WHAT IS REQUIRED -
Produce an exact transcript of all the records.

▶

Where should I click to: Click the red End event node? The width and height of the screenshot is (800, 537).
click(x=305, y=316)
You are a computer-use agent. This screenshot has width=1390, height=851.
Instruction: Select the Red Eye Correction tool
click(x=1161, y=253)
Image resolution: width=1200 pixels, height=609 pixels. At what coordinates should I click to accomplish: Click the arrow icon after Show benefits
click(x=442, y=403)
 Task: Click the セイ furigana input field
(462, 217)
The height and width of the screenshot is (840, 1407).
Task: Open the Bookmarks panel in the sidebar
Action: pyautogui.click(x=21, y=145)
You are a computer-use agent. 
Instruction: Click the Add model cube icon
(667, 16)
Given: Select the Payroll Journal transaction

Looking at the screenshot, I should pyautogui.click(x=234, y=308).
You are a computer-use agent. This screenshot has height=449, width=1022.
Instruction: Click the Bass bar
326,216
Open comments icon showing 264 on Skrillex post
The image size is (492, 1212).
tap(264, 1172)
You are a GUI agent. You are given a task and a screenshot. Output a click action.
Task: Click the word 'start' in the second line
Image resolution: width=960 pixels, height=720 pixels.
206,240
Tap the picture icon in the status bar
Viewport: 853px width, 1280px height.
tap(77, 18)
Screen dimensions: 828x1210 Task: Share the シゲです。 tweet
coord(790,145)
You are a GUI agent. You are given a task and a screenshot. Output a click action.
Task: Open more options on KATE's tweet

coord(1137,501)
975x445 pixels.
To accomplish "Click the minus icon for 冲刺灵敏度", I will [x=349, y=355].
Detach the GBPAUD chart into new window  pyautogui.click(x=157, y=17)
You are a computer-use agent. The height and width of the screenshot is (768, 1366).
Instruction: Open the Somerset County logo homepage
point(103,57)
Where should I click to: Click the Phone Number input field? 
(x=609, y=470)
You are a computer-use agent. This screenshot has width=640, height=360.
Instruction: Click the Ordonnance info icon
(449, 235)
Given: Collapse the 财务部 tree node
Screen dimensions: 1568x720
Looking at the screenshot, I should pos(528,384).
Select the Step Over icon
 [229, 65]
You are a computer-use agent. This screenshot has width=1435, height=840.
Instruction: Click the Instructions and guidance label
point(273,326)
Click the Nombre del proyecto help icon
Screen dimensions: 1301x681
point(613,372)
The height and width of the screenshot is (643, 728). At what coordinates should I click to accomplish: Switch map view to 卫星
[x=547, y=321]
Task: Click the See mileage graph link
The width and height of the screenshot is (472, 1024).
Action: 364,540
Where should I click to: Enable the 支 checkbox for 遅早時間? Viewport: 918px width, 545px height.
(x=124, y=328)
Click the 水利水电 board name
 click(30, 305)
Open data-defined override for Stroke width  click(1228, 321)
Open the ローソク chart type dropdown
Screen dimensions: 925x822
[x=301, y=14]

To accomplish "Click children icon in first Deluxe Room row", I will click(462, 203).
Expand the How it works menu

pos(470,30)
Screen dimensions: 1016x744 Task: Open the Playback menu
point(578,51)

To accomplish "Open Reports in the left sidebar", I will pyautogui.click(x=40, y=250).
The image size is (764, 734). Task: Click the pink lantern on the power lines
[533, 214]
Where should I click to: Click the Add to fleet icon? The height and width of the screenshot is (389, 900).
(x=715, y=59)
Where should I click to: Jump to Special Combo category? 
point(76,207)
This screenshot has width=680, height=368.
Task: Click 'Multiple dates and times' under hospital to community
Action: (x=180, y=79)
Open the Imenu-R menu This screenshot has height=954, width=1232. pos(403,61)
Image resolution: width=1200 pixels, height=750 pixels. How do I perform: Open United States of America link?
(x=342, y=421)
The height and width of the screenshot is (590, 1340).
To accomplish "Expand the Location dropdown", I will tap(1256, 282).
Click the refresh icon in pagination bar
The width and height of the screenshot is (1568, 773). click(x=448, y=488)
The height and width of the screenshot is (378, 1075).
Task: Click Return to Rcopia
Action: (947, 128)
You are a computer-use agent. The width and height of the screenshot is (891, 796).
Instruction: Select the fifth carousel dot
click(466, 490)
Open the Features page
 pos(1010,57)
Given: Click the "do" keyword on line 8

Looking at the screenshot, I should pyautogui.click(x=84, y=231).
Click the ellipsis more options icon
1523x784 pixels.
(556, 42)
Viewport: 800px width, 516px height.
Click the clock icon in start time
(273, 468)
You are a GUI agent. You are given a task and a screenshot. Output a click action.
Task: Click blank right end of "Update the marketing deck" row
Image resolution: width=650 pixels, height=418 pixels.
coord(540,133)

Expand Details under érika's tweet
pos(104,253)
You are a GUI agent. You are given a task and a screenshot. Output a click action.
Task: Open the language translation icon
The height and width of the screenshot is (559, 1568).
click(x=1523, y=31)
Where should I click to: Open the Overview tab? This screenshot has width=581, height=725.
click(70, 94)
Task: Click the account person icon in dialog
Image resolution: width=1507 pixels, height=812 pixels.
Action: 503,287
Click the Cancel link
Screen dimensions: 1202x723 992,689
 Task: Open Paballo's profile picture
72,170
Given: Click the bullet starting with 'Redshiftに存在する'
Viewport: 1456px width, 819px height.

◀

OUTPUT OF THE TASK -
Where should I click to: Click the red End event node? The width and height of the screenshot is (800, 537).
click(x=305, y=316)
You are a computer-use agent. This screenshot has width=1390, height=851.
Instruction: Select the Red Eye Correction tool
click(x=1161, y=253)
Image resolution: width=1200 pixels, height=609 pixels. At what coordinates should I click to accomplish: Click the arrow icon after Show benefits
click(x=442, y=403)
 Task: Click the セイ furigana input field
(462, 217)
The height and width of the screenshot is (840, 1407).
Task: Open the Bookmarks panel in the sidebar
Action: pyautogui.click(x=21, y=145)
You are a computer-use agent. 
Instruction: Click the Add model cube icon
(667, 16)
Given: Select the Payroll Journal transaction

Looking at the screenshot, I should pyautogui.click(x=234, y=308).
You are a computer-use agent. This screenshot has height=449, width=1022.
Instruction: Click the Bass bar
326,216
Open comments icon showing 264 on Skrillex post
The image size is (492, 1212).
tap(264, 1172)
You are a GUI agent. You are given a task and a screenshot. Output a click action.
Task: Click the word 'start' in the second line
Image resolution: width=960 pixels, height=720 pixels.
206,240
Tap the picture icon in the status bar
Viewport: 853px width, 1280px height.
tap(77, 18)
Screen dimensions: 828x1210 Task: Share the シゲです。 tweet
coord(790,145)
You are a GUI agent. You are given a task and a screenshot. Output a click action.
Task: Open more options on KATE's tweet

coord(1137,501)
975x445 pixels.
To accomplish "Click the minus icon for 冲刺灵敏度", I will [x=349, y=355].
Detach the GBPAUD chart into new window  pyautogui.click(x=157, y=17)
You are a computer-use agent. The height and width of the screenshot is (768, 1366).
Instruction: Open the Somerset County logo homepage
point(103,57)
Where should I click to: Click the Phone Number input field? 
(x=609, y=470)
You are a computer-use agent. This screenshot has width=640, height=360.
Instruction: Click the Ordonnance info icon
(449, 235)
Given: Collapse the 财务部 tree node
Screen dimensions: 1568x720
Looking at the screenshot, I should pos(528,384).
Select the Step Over icon
 [229, 65]
You are a computer-use agent. This screenshot has width=1435, height=840.
Instruction: Click the Instructions and guidance label
point(273,326)
Click the Nombre del proyecto help icon
Screen dimensions: 1301x681
point(613,372)
The height and width of the screenshot is (643, 728). At what coordinates should I click to accomplish: Switch map view to 卫星
[x=547, y=321]
Task: Click the See mileage graph link
The width and height of the screenshot is (472, 1024).
Action: 364,540
Where should I click to: Enable the 支 checkbox for 遅早時間? Viewport: 918px width, 545px height.
(x=124, y=328)
Click the 水利水电 board name
 click(30, 305)
Open data-defined override for Stroke width  click(1228, 321)
Open the ローソク chart type dropdown
Screen dimensions: 925x822
[x=301, y=14]

To accomplish "Click children icon in first Deluxe Room row", I will click(462, 203).
Expand the How it works menu

pos(470,30)
Screen dimensions: 1016x744 Task: Open the Playback menu
point(578,51)

To accomplish "Open Reports in the left sidebar", I will pyautogui.click(x=40, y=250).
The image size is (764, 734). Task: Click the pink lantern on the power lines
[533, 214]
Where should I click to: Click the Add to fleet icon? The height and width of the screenshot is (389, 900).
(x=715, y=59)
Where should I click to: Jump to Special Combo category? 
point(76,207)
This screenshot has width=680, height=368.
Task: Click 'Multiple dates and times' under hospital to community
Action: (x=180, y=79)
Open the Imenu-R menu This screenshot has height=954, width=1232. pos(403,61)
Image resolution: width=1200 pixels, height=750 pixels. How do I perform: Open United States of America link?
(x=342, y=421)
The height and width of the screenshot is (590, 1340).
To accomplish "Expand the Location dropdown", I will tap(1256, 282).
Click the refresh icon in pagination bar
The width and height of the screenshot is (1568, 773). click(x=448, y=488)
The height and width of the screenshot is (378, 1075).
Task: Click Return to Rcopia
Action: (947, 128)
You are a computer-use agent. The width and height of the screenshot is (891, 796).
Instruction: Select the fifth carousel dot
click(466, 490)
Open the Features page
 pos(1010,57)
Given: Click the "do" keyword on line 8

Looking at the screenshot, I should pyautogui.click(x=84, y=231).
Click the ellipsis more options icon
1523x784 pixels.
(556, 42)
Viewport: 800px width, 516px height.
Click the clock icon in start time
(273, 468)
You are a GUI agent. You are given a task and a screenshot. Output a click action.
Task: Click blank right end of "Update the marketing deck" row
Image resolution: width=650 pixels, height=418 pixels.
coord(540,133)

Expand Details under érika's tweet
pos(104,253)
You are a GUI agent. You are given a task and a screenshot. Output a click action.
Task: Open the language translation icon
The height and width of the screenshot is (559, 1568).
click(x=1523, y=31)
Where should I click to: Open the Overview tab? This screenshot has width=581, height=725.
click(70, 94)
Task: Click the account person icon in dialog
Image resolution: width=1507 pixels, height=812 pixels.
Action: 503,287
Click the Cancel link
Screen dimensions: 1202x723 992,689
 Task: Open Paballo's profile picture
72,170
Given: Click the bullet starting with 'Redshiftに存在する'
Viewport: 1456px width, 819px height.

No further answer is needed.